- SOURCE DOCUMENT:
┄┄┄┄┄┄┄┄┄┄

Closed evujumenuk closed 8 years ago
Works for me. I have tried zfs on root and zfs on encrypted root. I had similar errors as you but most of the time it was my configuration issues. Please show your config for disks/grub/zfs.
So, I just rebooted and can give some more information.
/etc/fstab
:
# This is a generated file. Do not edit!
# Filesystems.
POOLbakemono/FS / zfs defaults 0 0
POOLbakemono /POOLbakemono zfs defaults 0 0
POOLbkmn-sata-1v2m /POOLbkmn-sata-1v2m zfs defaults 0 0
systemd-1 /boot autofs defaults 0 2
# Swap devices.
/dev/disk/by-uuid/ac0f9e39-368c-4e37-bfe7-17c7e08e2e43 none swap
zfs list
outputs the following:
NAME USED AVAIL REFER MOUNTPOINT
POOLbakemono 227G 130G 96K /POOLbakemono
POOLbakemono/FS 12.1G 130G 12.1G legacy
POOLbakemono/VOLwin10C 66.0G 132G 63.8G -
POOLbakemono/VOLwin8.1C 149G 144G 134G -
POOLbkmn-sata-1v2m 1.40T 539G 96K /POOLbakemono-sata-1v2m
POOLbkmn-sata-1v2m/VOLtest 528G 749G 318G -
POOLbkmn-sata-1v2m/VOLwin8.1D 264G 551G 252G -
POOLbkmn-sata-1v2m/VOLwin8.1G 109G 594G 54.0G -
POOLbkmn-sata-1v2m/VOLwinE 528G 767G 300G -
@spinus: Not using grub. This machine boots through UEFI with gummiboot. The kernel thus sits in an EFI system partition. I've posted the rest above.

┄┄┄┄┄┄┄┄┄┄

- DATASET SECTION:
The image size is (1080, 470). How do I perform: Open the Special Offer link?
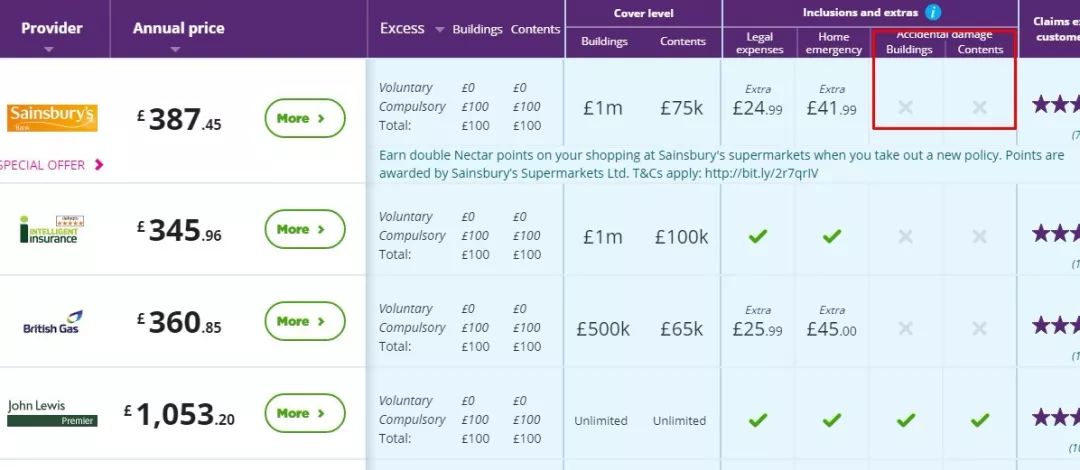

┄┄┄┄┄┄┄┄┄┄

- THE TASK: Please copy out the part of the ZFS forum thread that begins at "POOLbakemono/FS / zfs" and stops after "# Swap devices.", word for word. The data comes from a separate source.

- RESPONSE BELOW:
POOLbakemono/FS / zfs defaults 0 0
POOLbakemono /POOLbakemono zfs defaults 0 0
POOLbkmn-sata-1v2m /POOLbkmn-sata-1v2m zfs defaults 0 0
systemd-1 /boot autofs defaults 0 2
# Swap devices.